Indeed, the viral clearance mainly assessed in the respiratory tract appeared to be a crucial aspect in long-COVID development as a longer time of SARS-CoV-2 clearance was associated with long COVID development in various studies mainly focused on respiratory samples30,31,33. These data, associated with the above-mentioned involvement of mucosal immunity59, suggests that the interplay between mucosal immunity and viral clearance is strongly linked to long-COVID development. These parameters may follow a different kinetics in peripheral circulation. Indeed, in the present study, despite the time of viral clearance from the blood did not differ, SARS-CoV-2 RNAemia seemed to differently impact immune responses in the two groups. In particular, SARS-CoV-2 RNAemia positively correlated with total CD4 TEMRA during acute disease and with SARS-CoV-2-specific ADCC at follow-up exclusively in EPS+ individuals. Therefore, the detection of circulating viral genome fragments may have different implications according to long-COVID development. In particular, in EPS+ individuals, after an initial overall immune activation, there might be persistent infected cells in undefined anatomical districts which perpetuate tissue damage by Fc-mediated effector functions. In stark contrast, the neutralization ability, which shrank only in the EPS+ group, was not correlated with RNAemia supporting the importance of tissue damage after acute disease in the pathogenesis of long-COVID and leaving the question of the inability to control viral replication over time unanswered. Our results extend recent data from Cervia-Hasler C. and colleagues, who, by demonstrating an imbalanced terminal complement complex (TCC) formation and elevated tissue injury markers in the blood of subjects with long-COVID, suggested complement deposition as an additional mechanism of tissue damage in long-COVID development21.

Finally, despite inflammation was shown to be associated to long-COVID development in some studies11, we and others did not find such an association12. These data may be related to the fact that the entire cohort was severely ill during acute disease, hence inflammation may have already been equally triggered.
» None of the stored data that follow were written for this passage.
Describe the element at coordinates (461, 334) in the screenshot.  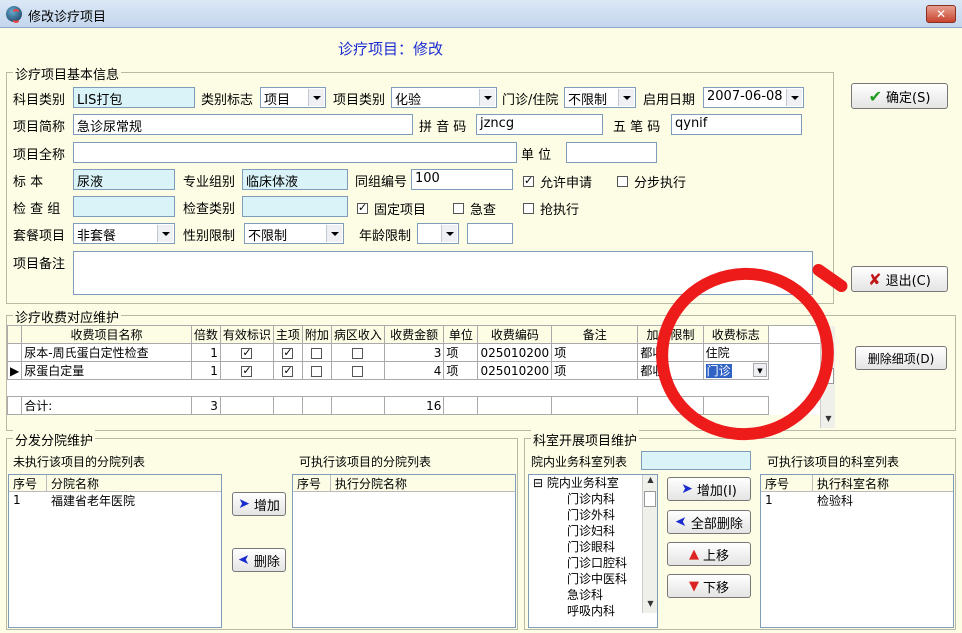
I see `col-header: 单位` at that location.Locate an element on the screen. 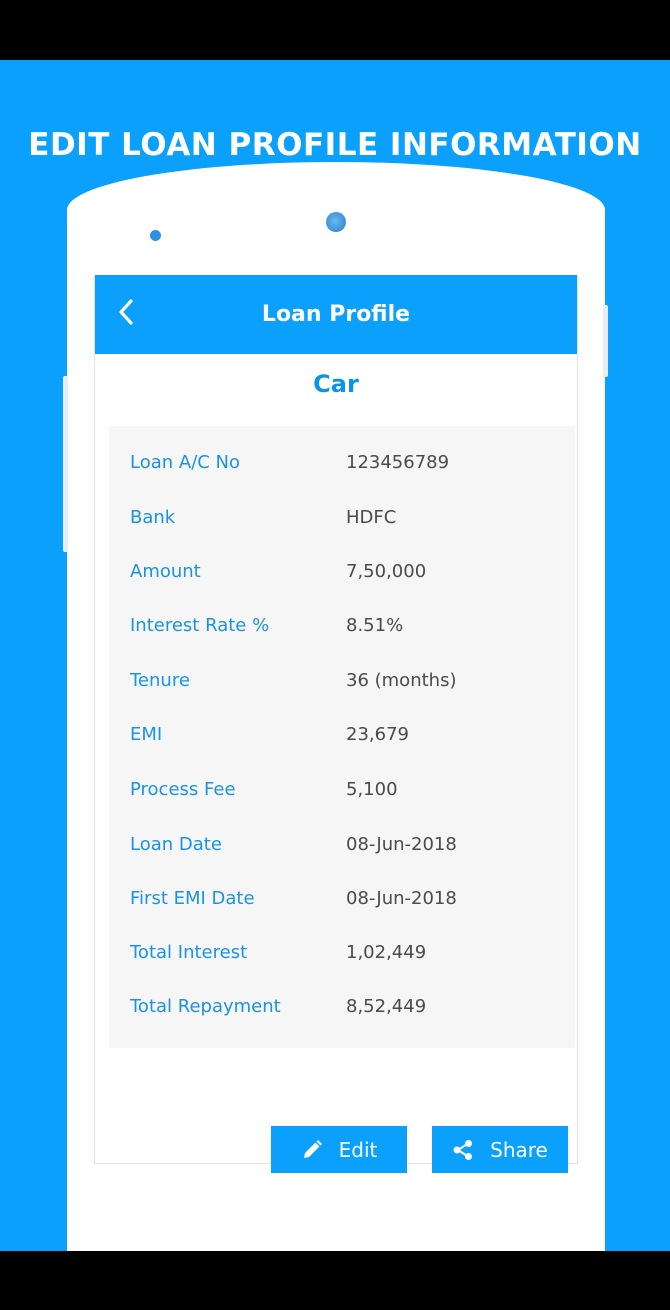 This screenshot has width=670, height=1310. detail-row: First EMI Date 08-Jun-2018 is located at coordinates (342, 903).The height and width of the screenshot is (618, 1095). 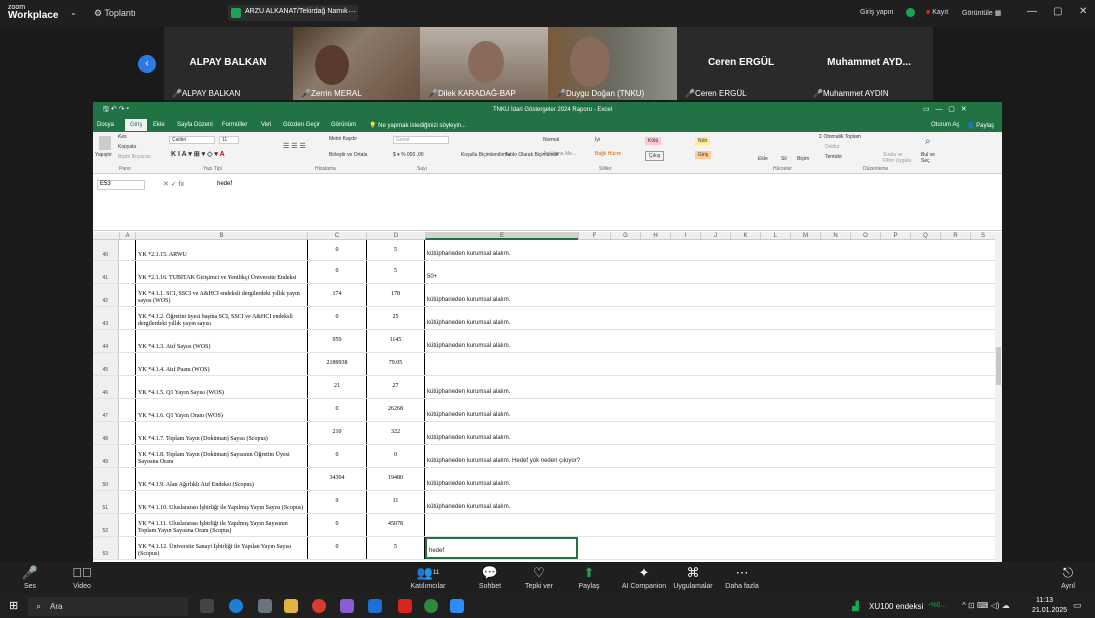 I want to click on style-output: Çıkış, so click(x=655, y=156). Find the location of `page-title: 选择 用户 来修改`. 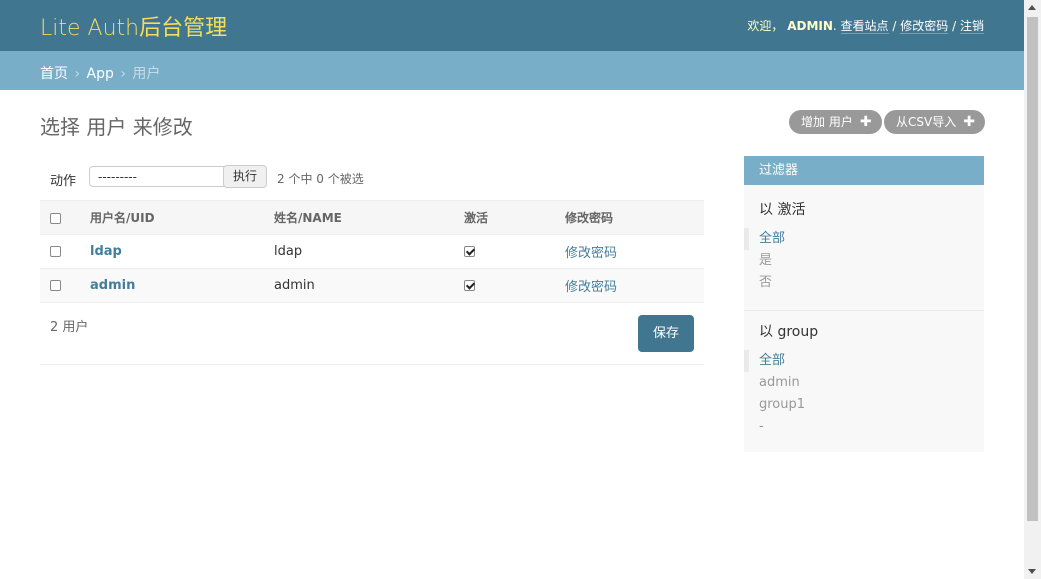

page-title: 选择 用户 来修改 is located at coordinates (116, 127).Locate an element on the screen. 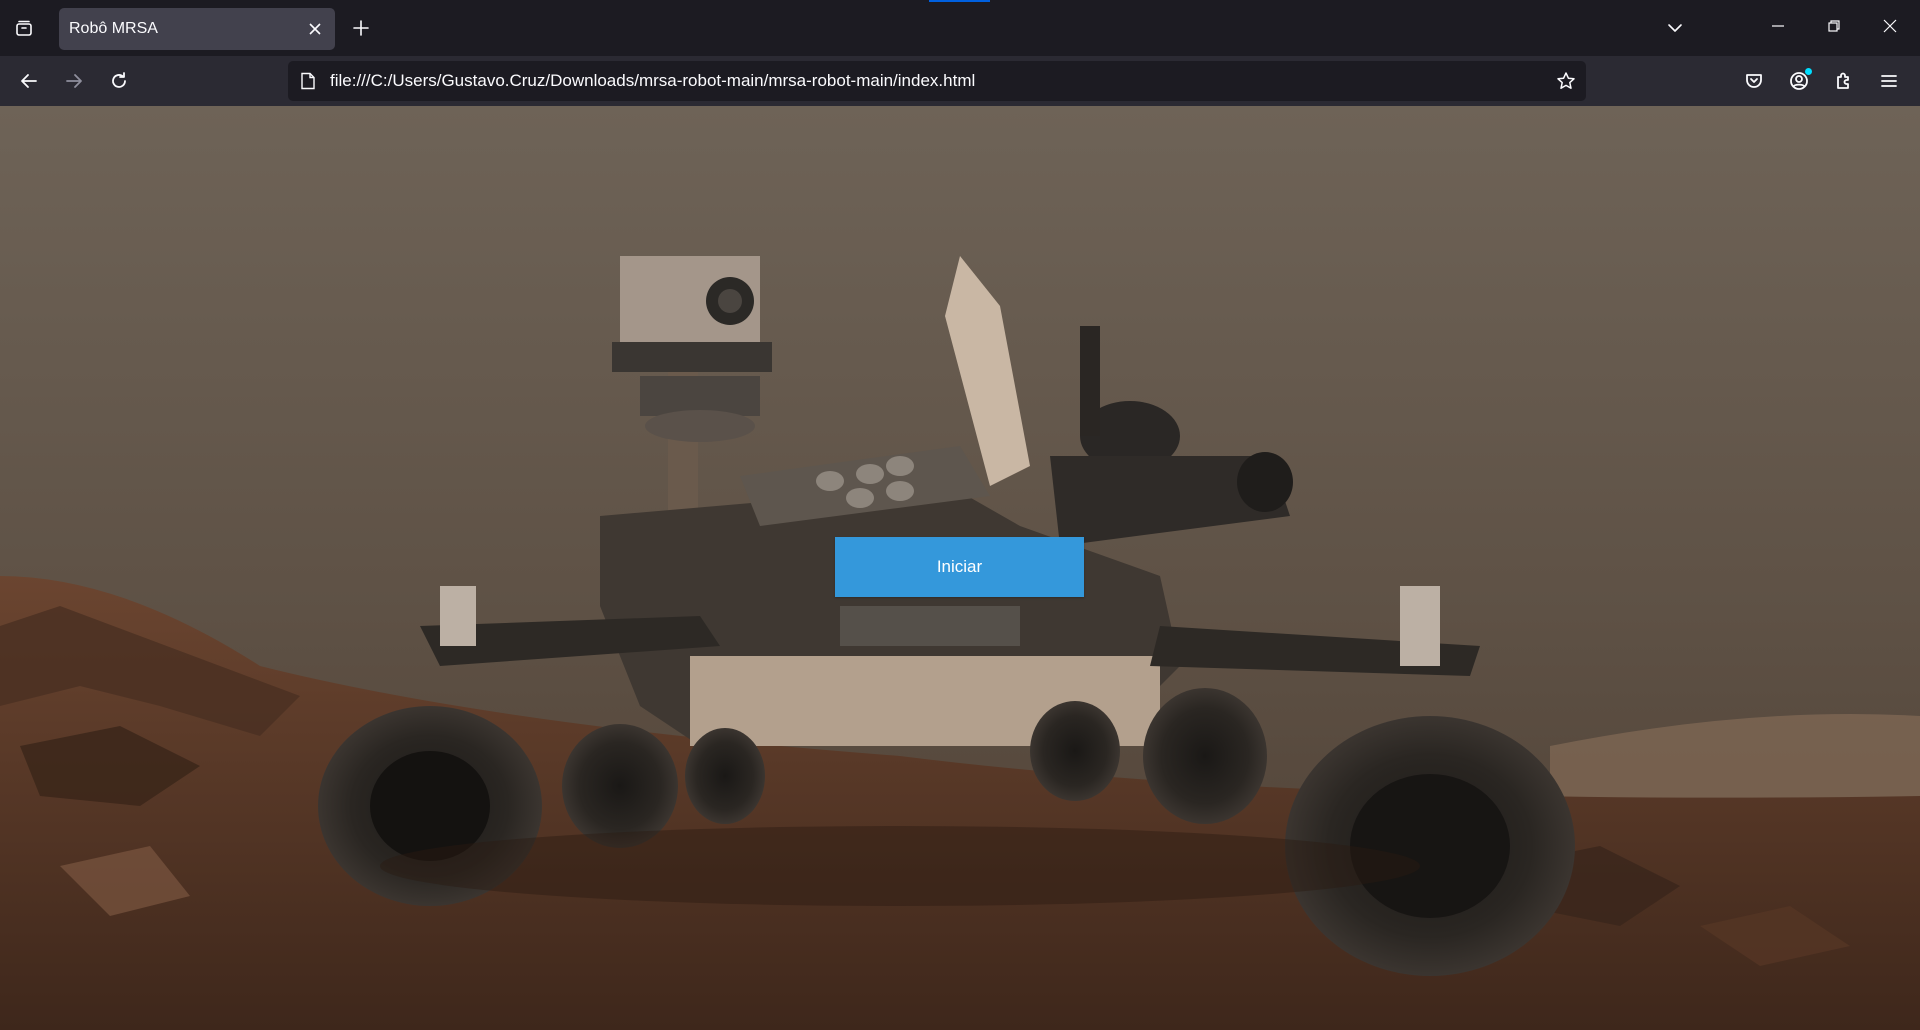 The height and width of the screenshot is (1030, 1920). extensions-button is located at coordinates (1844, 81). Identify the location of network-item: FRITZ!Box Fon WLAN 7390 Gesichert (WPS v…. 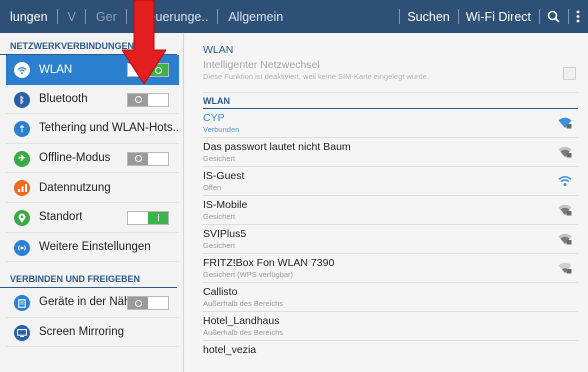
(390, 268).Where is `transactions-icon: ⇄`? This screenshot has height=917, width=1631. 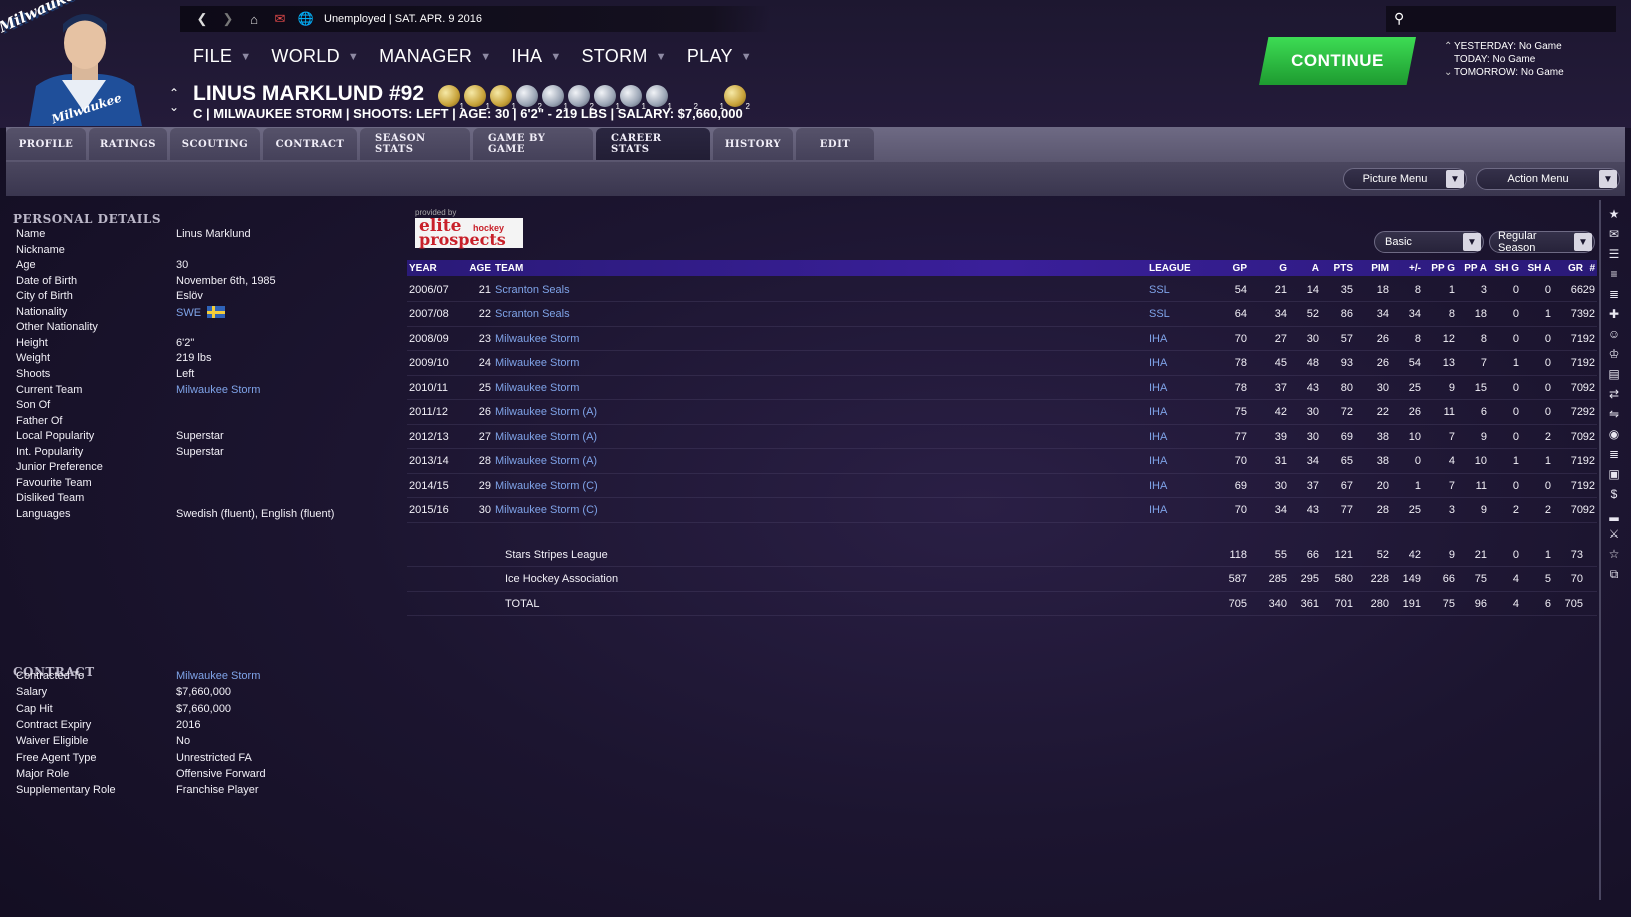 transactions-icon: ⇄ is located at coordinates (1614, 394).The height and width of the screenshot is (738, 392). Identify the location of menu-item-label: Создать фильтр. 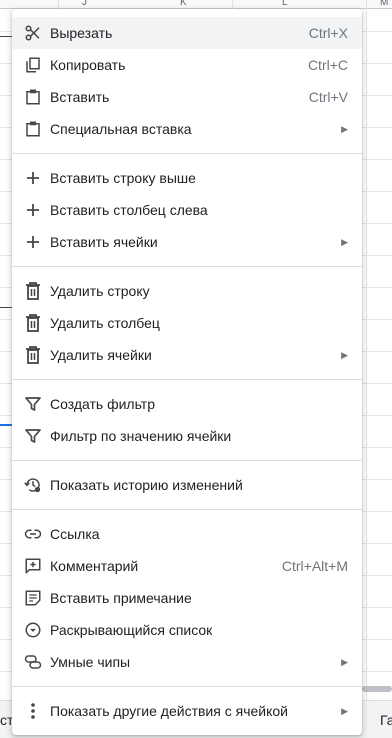
(102, 404).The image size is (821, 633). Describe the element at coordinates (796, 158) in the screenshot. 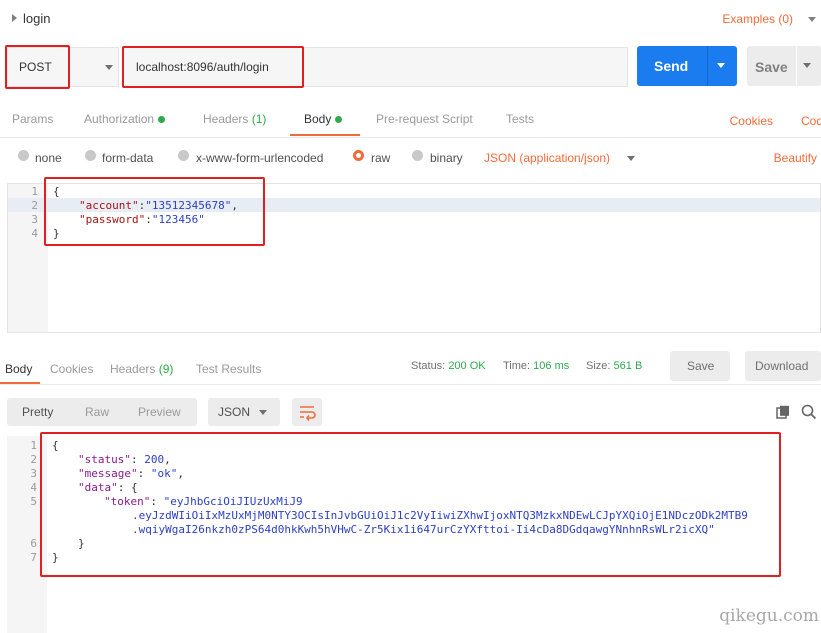

I see `beautify-link: Beautify` at that location. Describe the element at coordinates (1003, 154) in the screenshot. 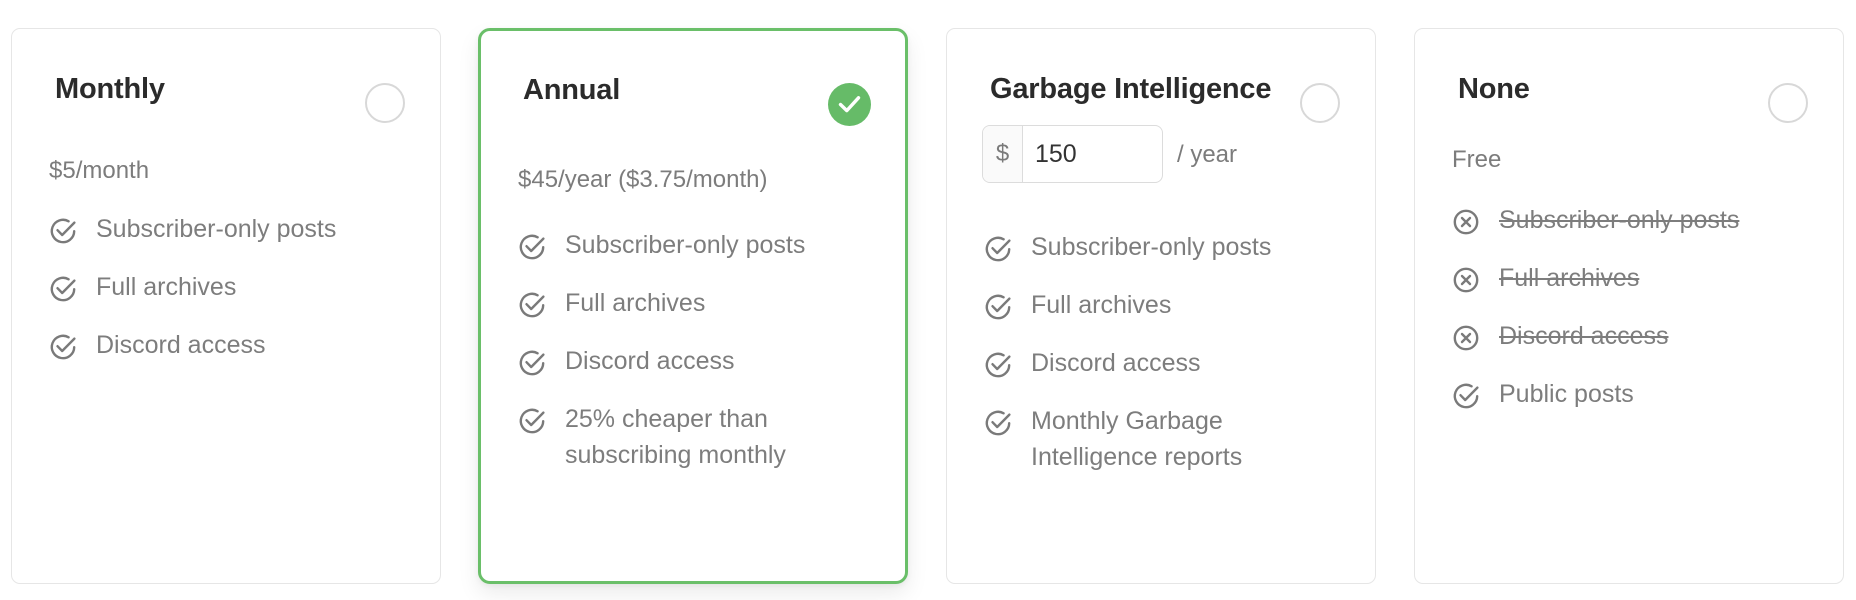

In conclusion, our study offers an overview of the percentages of key B and T cell subpopulations, with a primary focus on SARS-CoV-2-specific humoral and cellular immunity up to 3 months from symptoms onset. Therefore, the involvement of other biological mechanisms in the development of long-COVID cannot be excluded in this study68. Additionally, while we were unable to detect statistical differences in the cross-sectional analysis for most of the markers, most likely due to the sample size, the longitudinal analysis captured the evolution over time, revealing different patterns in the two groups. Indeed, differences in trajectories may reflect the ability to mount and sustain different responses. In particular, we demonstrated that acutely ill hospitalized unvaccinated COVID-19 patients, showing symptoms compatible with long-COVID three months from symptoms onset, feature a dysregulated multi-layered SARS-CoV-2- and non-SARS-CoV-2-specific immune response. This was in contrast to similar acutely ill hospitalized unvaccinated COVID-19 patients who did not show persistent symptoms 3 months from symptoms onset. In particular, the EPS+ group drastically reduces over time the neutralization potential and the pool of total SARS-CoV-2-specific T cells in the backdrop of increased total TEMRA, and show higher levels of cytokine-producing effector CD4 cells. At the same time, they fail to increase over time the pool of total RBD-specific B cells and IgA+ MBCs. Our data do not support an association of SARS-CoV-2 RNAemia, nor of peripheral inflammation, with the immune signature of EPS+. However, SARS-CoV-2 RNAemia appears to initially trigger a shift towards non-SARS-CoV-2-specific total terminally differentiated T cells, and secondly towards tissue damage mediated by Fc-mediated effector functions. The complex interplay between SARS-CoV-2 RNAemia, viral persistence and immune dysregulation in the pathogenesis of long-COVID requires further evaluation, particularly in light of other pathogenic mechanisms that have been identified.